- DATA FOR THIS EXERCISE -

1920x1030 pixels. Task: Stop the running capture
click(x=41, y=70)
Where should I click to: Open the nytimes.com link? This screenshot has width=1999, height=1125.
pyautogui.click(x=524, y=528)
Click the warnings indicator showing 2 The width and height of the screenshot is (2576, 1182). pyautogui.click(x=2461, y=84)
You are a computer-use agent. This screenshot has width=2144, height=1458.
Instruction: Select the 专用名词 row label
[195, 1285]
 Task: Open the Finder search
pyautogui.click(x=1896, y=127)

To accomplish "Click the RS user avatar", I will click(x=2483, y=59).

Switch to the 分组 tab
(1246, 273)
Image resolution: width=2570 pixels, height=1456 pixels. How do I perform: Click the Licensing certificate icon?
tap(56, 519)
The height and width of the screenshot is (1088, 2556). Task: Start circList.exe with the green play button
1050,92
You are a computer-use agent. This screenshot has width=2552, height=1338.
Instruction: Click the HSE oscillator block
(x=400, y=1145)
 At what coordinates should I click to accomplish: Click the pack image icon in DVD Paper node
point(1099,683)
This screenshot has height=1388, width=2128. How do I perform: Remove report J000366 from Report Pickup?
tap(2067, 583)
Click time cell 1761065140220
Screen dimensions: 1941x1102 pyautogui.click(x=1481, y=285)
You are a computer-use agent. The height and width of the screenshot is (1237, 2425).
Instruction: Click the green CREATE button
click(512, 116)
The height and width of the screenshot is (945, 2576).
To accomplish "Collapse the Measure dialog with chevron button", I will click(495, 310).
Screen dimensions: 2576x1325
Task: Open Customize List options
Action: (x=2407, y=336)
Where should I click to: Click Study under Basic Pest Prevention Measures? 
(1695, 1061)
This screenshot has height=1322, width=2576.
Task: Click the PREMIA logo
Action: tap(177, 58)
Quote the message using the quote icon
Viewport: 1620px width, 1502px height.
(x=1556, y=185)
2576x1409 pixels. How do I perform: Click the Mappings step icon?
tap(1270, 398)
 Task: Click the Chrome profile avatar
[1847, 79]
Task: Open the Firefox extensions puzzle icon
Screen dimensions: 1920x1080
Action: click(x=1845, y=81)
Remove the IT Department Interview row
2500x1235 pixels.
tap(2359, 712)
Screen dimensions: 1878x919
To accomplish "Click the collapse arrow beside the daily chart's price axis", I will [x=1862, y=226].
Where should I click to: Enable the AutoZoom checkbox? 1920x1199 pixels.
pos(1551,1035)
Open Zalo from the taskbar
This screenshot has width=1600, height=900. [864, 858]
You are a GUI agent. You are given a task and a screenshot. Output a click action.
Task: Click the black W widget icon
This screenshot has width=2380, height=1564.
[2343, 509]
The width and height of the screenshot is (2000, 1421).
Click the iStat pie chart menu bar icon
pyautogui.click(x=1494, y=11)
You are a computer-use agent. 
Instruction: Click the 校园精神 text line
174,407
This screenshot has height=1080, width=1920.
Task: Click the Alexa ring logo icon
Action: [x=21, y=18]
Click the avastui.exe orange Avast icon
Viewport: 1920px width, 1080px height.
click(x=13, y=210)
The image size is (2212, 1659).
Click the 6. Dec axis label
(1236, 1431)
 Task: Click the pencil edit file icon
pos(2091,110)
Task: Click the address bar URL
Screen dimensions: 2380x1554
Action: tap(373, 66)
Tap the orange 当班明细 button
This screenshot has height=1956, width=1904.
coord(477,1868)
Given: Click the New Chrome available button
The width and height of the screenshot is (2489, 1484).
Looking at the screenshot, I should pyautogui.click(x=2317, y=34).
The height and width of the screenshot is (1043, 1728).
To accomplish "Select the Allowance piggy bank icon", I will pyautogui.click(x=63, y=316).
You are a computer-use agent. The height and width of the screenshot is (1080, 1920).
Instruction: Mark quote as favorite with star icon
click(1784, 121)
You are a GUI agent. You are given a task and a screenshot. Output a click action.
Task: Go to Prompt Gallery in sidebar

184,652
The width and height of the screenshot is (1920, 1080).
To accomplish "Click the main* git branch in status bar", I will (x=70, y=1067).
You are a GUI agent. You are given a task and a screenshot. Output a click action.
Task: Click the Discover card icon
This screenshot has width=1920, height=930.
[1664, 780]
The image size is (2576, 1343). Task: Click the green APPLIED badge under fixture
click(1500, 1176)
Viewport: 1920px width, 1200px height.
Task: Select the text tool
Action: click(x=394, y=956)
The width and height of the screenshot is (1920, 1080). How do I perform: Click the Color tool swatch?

- REQUIREMENT -
Report all lines in the listing above that contain the word "computer".

- EXERCISE RESPONSE -
You are a computer-use agent. This screenshot has width=2144, height=1458.
You are a computer-use agent. This screenshot has width=2552, height=1338.
You are a computer-use agent. The height and width of the screenshot is (1237, 2425).
You are a computer-use agent. 
You are a computer-use agent. The height and width of the screenshot is (1080, 1920).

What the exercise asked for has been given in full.